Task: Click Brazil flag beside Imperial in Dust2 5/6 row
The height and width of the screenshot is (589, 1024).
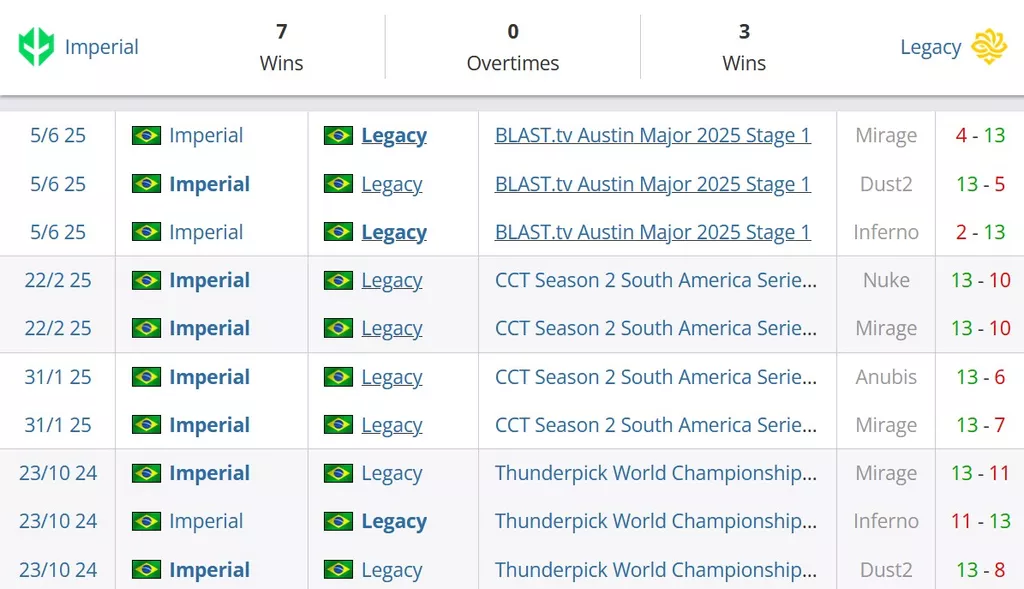Action: pyautogui.click(x=146, y=183)
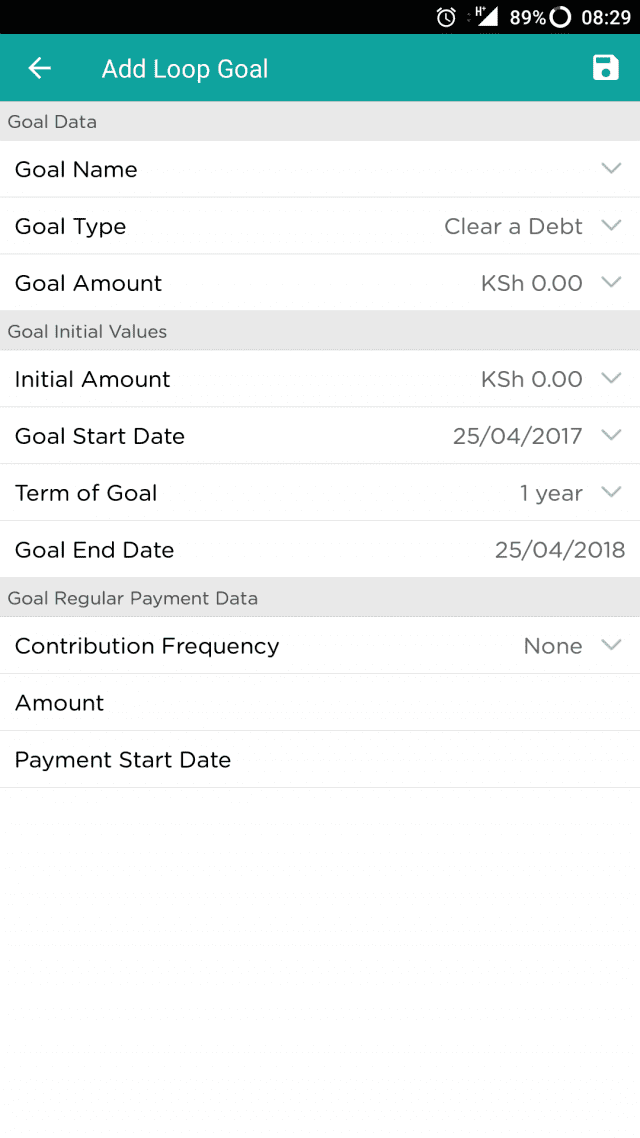Tap the mobile signal strength icon
640x1138 pixels.
487,16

(WHAT THE EXERCISE ASKS) Copy every one of the records above word for word, omitting the pictures.

(SOLUTION FOR THIS PROBLEM)
Task: Click Brazil flag beside Imperial in Dust2 5/6 row
The height and width of the screenshot is (589, 1024).
Action: pyautogui.click(x=146, y=183)
Tap the mobile signal strength icon
640x1138 pixels.
487,16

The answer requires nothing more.